Strong Christians don’t put others down; they lift them up. Paul said in 1 Thessalonians five, verse eleven, “Therefore encourage one another and build one another up….” When you encourage others you feel much better about yourself than when you are putting others down. Insecure people have to make excuses and put others down to feel confident; but confidence isn’t walking into a room with your nose in the air and thinking you are better than everyone else. It’s walking into a room and not having to compare yourself to anyone in the first place. It makes God happy when you help other people, and it makes the devil happy when you discourage people. So instead of putting people down for being cool or popular, maybe you should figure out what is wrong in your own life that makes you need to put them down. Exactly what is it about yourself that makes you insecure? Be an encourager! It is far more effective to be a person who encourages others than it is to spend your time criticizing, ridiculing, and finding flaws. Not only will you feel better about yourself for being a force for good, but you’ll be making a positive difference in people’s lives. Refuse to put people down. Refuse to do to others what you wouldn’t like done to you. Help people live their lives in a positive way by encouraging more of what you’d like to see in the world. Lift people up and raise their spirits. Make friends; not enemies. Be kind. Be encouraging. Be honest. Inspire others to live with integrity, and lead by example.

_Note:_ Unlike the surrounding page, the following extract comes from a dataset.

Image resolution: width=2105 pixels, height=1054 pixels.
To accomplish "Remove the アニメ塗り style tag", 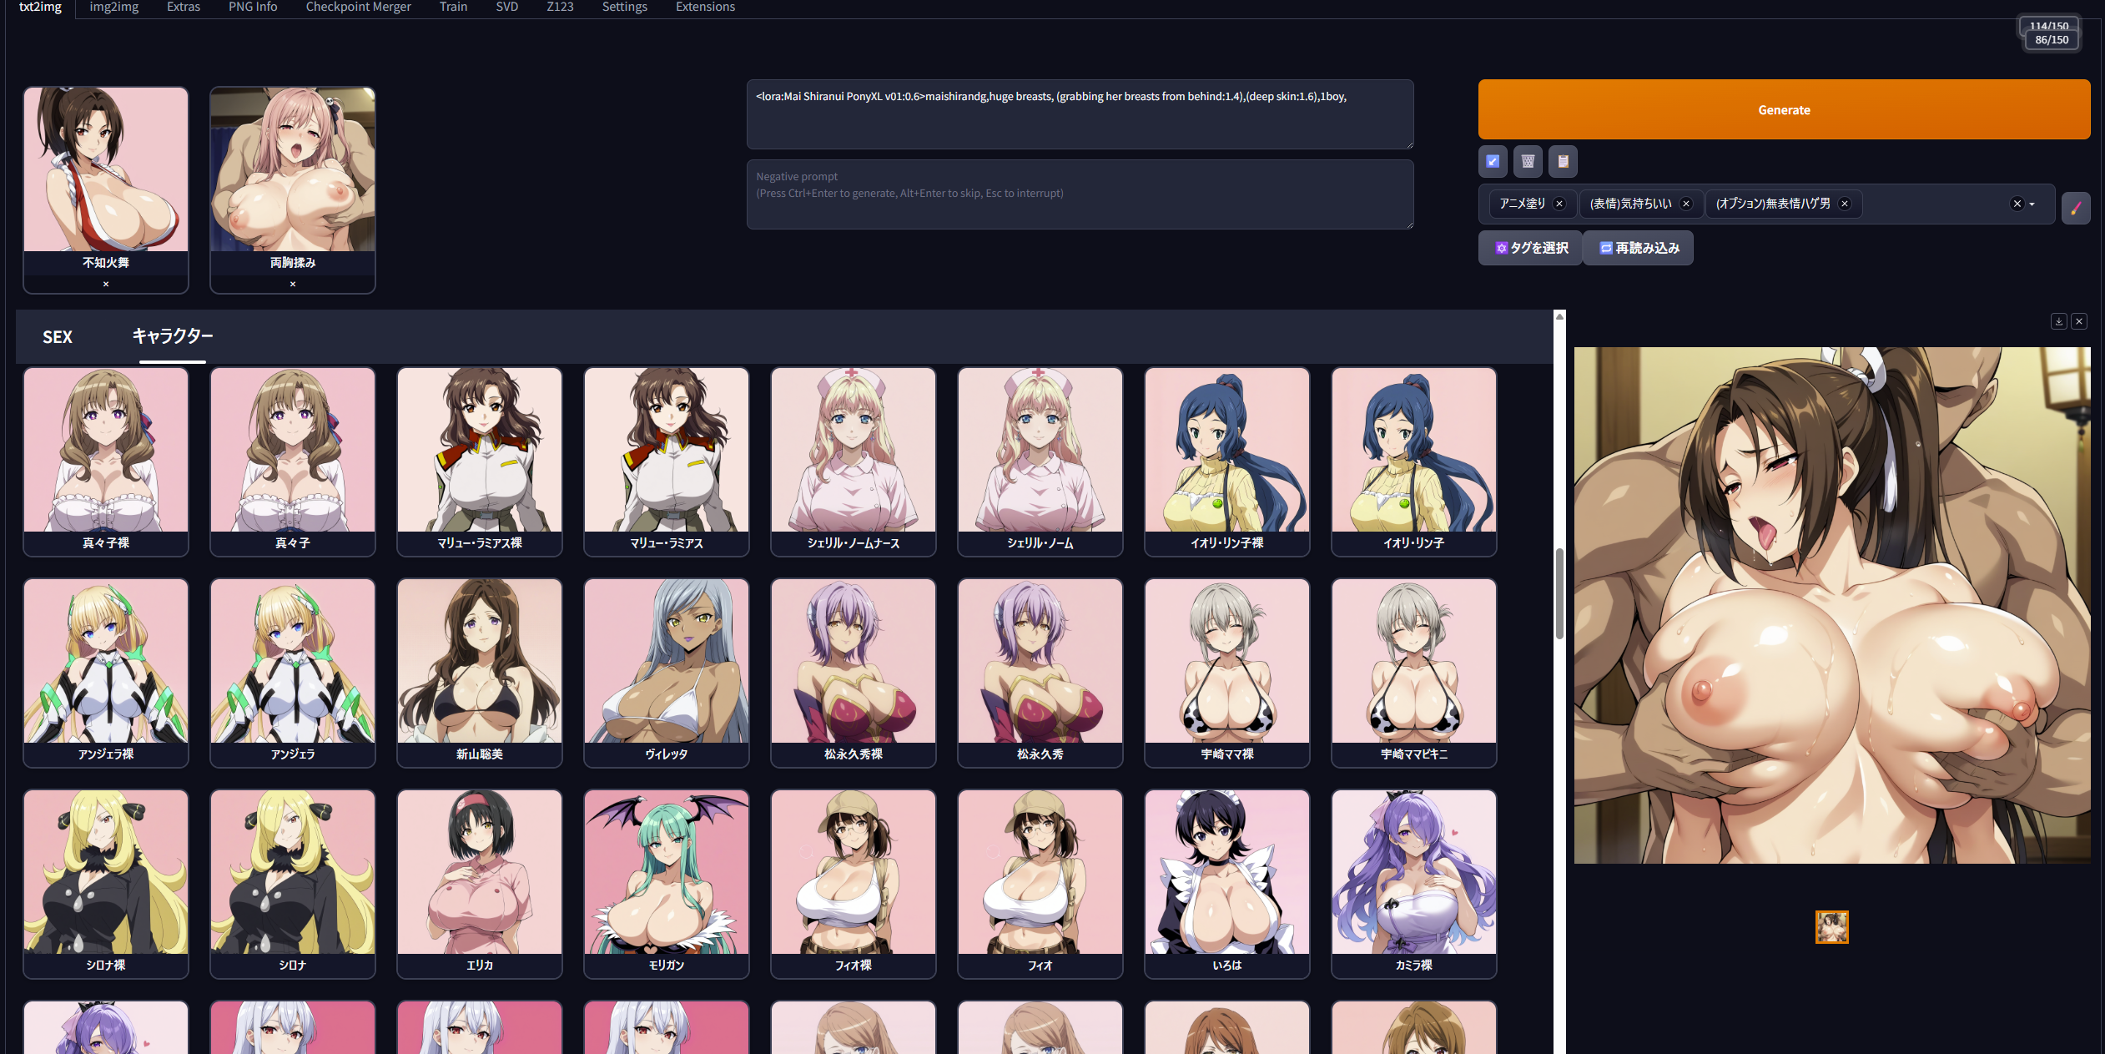I will (1559, 204).
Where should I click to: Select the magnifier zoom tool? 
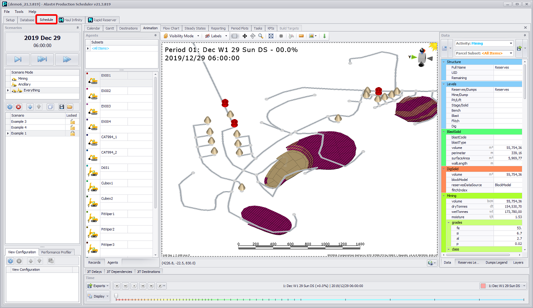[260, 36]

You can be confident without wanting to be better or thinking you are better than everyone else! Putting others down shines a very bright and unflattering light on your character, or lack of such. Philippians two, verse three, says “Do nothing out of selfish ambition or vain conceit. Rather, in humility value others above yourselves.”
If you have an humble character, then most likely you won’t have the temptation to put others down. C.S. Lewis once wisely said “Humility is not thinking less of yourself, it is thinking of yourself less.” Colossians 3:12 tells us to clothe ourselves with humility. We need to realize that we can still be happy and confident even if we don’t try to get a “one-up.”
We are always responsible for our actions, no matter how we feel. The next time you find yourself in a situation where you want to discourage someone, think of what God has told you to do with your words and actions, and remember that you need to encourage others and think of yourself less.